• 本文
━━━

SGRAイベントへのお誘い

第33回SGRAフォーラム「東アジアの経済統合が格差を縮めるか」ご案内

下記の通り第33回SGRAフォーラムを開催します。参加ご希望の方は、ファックスまたはemailでSGRA事務局宛ご連絡ください。当日参加も受付けますが、準備の都合上、できるだけ事前にお知らせくださいますようお願いします。よろしければ下段の申込欄をお使いください。SGRAフォーラムはどなたにも参加いただけますので、ご関心をお持ちの皆様にご宣伝いただきますようお願い申し上げます。

 

日時:2008年12月6日(土)  午後2時30分~5時30分 その後懇親会

 

会場: 東京国際フォーラム ガラス棟G402会議室

 

 

参加費:無料 (フォーラム後の懇親会は、賛助会員・特別会員1000円・非会員3000円)

━━━

• 記録一覧

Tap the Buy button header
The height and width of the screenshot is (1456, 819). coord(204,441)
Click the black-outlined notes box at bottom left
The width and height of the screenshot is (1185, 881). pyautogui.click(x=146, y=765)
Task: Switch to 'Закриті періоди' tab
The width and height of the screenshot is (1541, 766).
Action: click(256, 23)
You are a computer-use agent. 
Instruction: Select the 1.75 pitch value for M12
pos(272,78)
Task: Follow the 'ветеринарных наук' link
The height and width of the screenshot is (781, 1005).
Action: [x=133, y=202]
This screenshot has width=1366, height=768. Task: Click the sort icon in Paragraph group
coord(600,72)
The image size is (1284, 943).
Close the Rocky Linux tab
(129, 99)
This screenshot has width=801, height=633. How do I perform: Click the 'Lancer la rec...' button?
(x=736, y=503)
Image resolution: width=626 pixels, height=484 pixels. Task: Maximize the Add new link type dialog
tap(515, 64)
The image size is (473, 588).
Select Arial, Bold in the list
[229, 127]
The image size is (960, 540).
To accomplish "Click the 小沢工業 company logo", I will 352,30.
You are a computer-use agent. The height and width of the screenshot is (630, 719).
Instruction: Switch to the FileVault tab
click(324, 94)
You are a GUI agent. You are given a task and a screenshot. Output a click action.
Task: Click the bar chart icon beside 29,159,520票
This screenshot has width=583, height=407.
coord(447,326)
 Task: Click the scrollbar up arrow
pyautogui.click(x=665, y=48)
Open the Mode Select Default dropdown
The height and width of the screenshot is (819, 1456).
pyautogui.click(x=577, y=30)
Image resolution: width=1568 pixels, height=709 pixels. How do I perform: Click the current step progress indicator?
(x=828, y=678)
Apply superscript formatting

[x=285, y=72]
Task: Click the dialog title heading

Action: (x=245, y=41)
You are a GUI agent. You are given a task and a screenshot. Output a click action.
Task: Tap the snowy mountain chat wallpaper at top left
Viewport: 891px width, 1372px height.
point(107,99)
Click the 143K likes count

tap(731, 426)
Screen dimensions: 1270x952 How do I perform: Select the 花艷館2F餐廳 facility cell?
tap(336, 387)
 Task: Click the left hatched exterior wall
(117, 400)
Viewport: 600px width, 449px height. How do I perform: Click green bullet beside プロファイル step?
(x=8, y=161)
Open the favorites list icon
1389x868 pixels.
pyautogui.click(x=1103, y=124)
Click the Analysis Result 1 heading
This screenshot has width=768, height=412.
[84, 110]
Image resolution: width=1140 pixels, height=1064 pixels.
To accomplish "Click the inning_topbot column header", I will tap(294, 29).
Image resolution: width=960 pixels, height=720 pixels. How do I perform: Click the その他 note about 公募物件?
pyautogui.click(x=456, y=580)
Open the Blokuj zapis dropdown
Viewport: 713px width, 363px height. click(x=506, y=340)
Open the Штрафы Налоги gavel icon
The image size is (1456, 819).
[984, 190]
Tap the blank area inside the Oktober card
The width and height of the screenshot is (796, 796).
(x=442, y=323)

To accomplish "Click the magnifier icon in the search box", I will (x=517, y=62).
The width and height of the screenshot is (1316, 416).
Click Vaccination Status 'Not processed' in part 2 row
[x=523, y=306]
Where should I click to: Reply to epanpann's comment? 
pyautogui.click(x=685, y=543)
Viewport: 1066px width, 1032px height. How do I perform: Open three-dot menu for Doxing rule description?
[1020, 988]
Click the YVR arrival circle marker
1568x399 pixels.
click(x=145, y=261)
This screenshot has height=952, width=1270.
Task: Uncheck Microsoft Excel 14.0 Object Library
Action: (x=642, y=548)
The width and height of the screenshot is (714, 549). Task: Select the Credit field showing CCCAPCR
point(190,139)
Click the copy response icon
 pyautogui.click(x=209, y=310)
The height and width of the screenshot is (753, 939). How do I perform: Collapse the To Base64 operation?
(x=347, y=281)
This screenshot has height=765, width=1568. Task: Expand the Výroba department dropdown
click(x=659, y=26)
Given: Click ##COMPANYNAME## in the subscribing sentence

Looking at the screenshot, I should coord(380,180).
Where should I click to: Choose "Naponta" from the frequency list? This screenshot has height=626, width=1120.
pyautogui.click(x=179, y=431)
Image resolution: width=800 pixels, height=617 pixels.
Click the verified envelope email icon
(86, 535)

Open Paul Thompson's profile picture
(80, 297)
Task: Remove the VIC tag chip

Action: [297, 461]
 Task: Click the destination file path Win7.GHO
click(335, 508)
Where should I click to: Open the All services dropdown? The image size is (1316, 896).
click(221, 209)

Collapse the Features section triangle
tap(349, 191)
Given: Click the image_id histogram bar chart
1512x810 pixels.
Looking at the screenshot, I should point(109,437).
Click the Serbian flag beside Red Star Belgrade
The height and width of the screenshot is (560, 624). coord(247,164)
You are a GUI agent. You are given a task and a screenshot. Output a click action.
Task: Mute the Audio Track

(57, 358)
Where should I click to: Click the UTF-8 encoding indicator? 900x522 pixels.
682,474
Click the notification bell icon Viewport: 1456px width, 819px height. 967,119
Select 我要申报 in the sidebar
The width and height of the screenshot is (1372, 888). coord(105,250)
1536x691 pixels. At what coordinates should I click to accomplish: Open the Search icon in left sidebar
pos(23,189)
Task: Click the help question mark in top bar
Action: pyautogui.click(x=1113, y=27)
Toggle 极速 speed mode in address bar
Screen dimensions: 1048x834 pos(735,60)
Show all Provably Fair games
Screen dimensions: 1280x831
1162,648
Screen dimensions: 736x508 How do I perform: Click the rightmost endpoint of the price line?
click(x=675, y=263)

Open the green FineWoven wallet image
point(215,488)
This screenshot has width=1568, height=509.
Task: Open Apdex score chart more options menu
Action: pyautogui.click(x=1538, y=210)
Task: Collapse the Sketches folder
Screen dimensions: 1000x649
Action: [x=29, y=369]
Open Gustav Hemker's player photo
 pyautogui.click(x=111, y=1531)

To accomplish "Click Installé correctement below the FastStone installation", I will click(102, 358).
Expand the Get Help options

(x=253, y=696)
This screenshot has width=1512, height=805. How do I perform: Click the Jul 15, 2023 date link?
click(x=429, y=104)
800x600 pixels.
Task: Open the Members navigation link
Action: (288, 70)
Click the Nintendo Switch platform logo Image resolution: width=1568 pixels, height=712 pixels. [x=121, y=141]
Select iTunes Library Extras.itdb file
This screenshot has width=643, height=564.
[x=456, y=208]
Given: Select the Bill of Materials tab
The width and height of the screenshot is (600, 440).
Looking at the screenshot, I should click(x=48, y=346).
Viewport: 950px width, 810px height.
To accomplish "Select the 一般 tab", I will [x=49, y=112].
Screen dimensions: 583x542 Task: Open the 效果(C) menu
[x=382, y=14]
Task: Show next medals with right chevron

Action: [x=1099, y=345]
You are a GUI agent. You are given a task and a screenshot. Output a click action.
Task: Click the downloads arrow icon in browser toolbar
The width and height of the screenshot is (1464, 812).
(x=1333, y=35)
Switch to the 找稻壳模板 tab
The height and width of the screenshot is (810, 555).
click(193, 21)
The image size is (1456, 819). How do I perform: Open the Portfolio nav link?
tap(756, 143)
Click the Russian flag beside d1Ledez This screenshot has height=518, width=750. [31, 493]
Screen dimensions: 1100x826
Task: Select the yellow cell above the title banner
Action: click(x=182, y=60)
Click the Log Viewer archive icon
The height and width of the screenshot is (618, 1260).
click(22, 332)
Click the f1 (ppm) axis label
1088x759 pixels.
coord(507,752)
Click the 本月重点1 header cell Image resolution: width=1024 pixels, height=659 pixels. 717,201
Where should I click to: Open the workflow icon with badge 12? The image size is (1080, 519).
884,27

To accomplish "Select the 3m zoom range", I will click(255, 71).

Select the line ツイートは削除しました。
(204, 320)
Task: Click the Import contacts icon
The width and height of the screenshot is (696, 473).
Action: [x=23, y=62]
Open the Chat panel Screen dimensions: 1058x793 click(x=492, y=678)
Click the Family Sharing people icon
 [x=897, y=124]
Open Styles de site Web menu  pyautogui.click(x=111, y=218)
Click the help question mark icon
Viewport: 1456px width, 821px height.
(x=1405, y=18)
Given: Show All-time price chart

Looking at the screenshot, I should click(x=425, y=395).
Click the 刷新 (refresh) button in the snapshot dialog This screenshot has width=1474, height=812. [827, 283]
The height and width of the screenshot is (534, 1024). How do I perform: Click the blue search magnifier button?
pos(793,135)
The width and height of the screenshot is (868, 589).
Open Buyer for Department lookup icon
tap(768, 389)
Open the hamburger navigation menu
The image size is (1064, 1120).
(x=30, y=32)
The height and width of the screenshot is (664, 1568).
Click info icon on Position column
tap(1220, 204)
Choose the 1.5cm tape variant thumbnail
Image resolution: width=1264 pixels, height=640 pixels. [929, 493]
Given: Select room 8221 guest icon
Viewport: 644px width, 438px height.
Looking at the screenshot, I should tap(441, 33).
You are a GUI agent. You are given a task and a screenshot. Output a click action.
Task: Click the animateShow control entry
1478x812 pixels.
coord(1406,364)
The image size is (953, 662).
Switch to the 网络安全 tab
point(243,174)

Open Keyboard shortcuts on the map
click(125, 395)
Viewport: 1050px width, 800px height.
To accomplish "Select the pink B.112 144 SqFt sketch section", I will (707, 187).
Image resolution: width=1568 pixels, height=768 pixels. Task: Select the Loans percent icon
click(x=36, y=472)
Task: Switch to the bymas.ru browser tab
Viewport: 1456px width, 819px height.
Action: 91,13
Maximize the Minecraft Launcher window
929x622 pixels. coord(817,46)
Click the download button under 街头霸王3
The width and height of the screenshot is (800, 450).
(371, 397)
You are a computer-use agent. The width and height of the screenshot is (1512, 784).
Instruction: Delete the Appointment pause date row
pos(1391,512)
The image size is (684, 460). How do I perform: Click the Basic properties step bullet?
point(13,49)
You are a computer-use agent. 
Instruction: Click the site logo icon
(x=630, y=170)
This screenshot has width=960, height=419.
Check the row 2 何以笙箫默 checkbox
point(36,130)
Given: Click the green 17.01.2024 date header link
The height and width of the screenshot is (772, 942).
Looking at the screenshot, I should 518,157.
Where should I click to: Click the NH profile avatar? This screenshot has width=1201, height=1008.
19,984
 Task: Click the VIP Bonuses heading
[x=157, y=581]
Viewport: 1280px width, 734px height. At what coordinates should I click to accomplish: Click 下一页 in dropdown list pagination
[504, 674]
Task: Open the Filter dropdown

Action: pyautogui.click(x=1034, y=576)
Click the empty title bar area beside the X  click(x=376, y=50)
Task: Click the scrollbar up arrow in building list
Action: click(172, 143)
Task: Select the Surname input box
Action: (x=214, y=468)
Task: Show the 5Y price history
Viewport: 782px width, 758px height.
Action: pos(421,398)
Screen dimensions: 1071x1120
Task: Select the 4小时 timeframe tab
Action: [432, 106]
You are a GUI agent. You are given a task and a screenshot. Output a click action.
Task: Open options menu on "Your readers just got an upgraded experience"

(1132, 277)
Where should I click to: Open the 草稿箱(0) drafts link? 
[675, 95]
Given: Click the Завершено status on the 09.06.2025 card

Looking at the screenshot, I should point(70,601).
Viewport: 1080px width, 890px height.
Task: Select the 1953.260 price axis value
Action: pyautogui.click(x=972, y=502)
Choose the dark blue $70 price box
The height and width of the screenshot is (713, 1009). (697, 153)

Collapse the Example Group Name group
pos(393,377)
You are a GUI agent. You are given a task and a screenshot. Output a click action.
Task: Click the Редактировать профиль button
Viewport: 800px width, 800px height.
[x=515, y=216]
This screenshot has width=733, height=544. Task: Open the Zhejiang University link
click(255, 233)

━━━

• 作業内容
- a) SGRAフォーラムの案内文のうち、「下記の通り第33回SGRAフ」を含む語句で始まり「ますようお願い申し上げます。」で終わる部分を、「ファックス」を「郵便」に差し替えて書き直してください。
- b) SGRAフォーラムの案内文の続きを、最後の文の後から書き進める。

• 解答
- a)
下記の通り第33回SGRAフォーラムを開催します。参加ご希望の方は、郵便またはemailでSGRA事務局宛ご連絡ください。当日参加も受付けますが、準備の都合上、できるだけ事前にお知らせくださいますようお願いします。よろしければ下段の申込欄をお使いください。SGRAフォーラムはどなたにも参加いただけますので、ご関心をお持ちの皆様にご宣伝いただきますようお願い申し上げます。

- b)
申込み・問合せ:SGRA事務局

Email: [email protected]   TEL: 03-3943-7612,   FAX: 03-3943-1512

 

【フォーラムの趣旨】

 

WTOが進めている多国間自由貿易交渉が行き詰まり、2カ国間自由貿易協定(FTA)への政策転換の動きが本格化している。しかし、これらの協定が複雑に絡み合い自由化を妨げる、いわゆる「スパゲッティ・ボール現象」が懸念される。今後、FTAはどの方向に進むべきか、その課題と留意点を考察し、東アジアの発展を展望したい。

 

当フォーラムでは以下の議論を提起したい。SGRA独自の研究調査によると、東南アジア域内における産業構造が変わり、国家間の格差が広がっている。しかも、国家間の格差が国内格差にも連動するというダブル・パンチ現象が引き起こされている。この背景には日本(政府+企業)の東南アジア戦略も大きく関わっている。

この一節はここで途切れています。